Castro resigns: Will the American Obsession with Him Fade?


It was 3AM in the US, last night, when Reuter broke the news that Fidel Castro has resigned, citing this letter to Granma website: "A mis entrañables compatriotas, que me hicieron el inmenso honor de elegirme en días recientes como miembro del Parlamento, en cuyo seno se deben adoptar acuerdos importantes para el destino de nuestra Revolución, les comunico que no aspiraré ni aceptaré- repito- no aspiraré ni aceptaré, el cargo de Presidente del Consejo de Estado y Comandante en Jefe."
It will be interesting to see, now, if the irrational obsession with him felt by all American Presidents from John Kennedy through George W. Bush will decline. Among international relations scholars, there is a consensus that the ailing Cuban regime has been kept alive by the US embargo, a powerful stabilyzing factor in the island. Unfortunately, American politicians have been kept hostage of the powerful Cuban community in Florida, the State that gave Bush the 25 votes in the Electoral College need to become President in 2000.
There are literally hundreds of book dealing with the CIA and Cuba, most of them of modest interest. One that had new material when published in 1994 was David Corn's Blond Ghost, while a more recent one is Dan Bohning's The Castro's Obsession. Corn write the first biography of Ted Shackley, who ran from Miami the inter-agency program to overthrow Castro in the early Sixties.

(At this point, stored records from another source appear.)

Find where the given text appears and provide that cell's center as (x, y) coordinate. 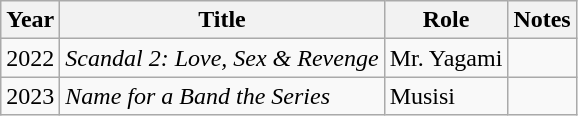
Notes (542, 20)
Mr. Yagami (446, 58)
Year (30, 20)
2023 (30, 96)
Name for a Band the Series (222, 96)
Title (222, 20)
Role (446, 20)
Musisi (446, 96)
Scandal 2: Love, Sex & Revenge (222, 58)
2022 (30, 58)
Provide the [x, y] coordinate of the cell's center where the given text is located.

A more scholarly approach, focusing on the larger picture of the different path chosen by Canada, Mexico, and Spain toward Cuba (constructive engagement) is found in the book by Michele Zebich-Knos and Heather Nicol Foreign Policy Toward Cuba: isolation or engagement? The authors have assembled a group of scholars to describe the domestic causes and evaluate the international effects of these different approaches.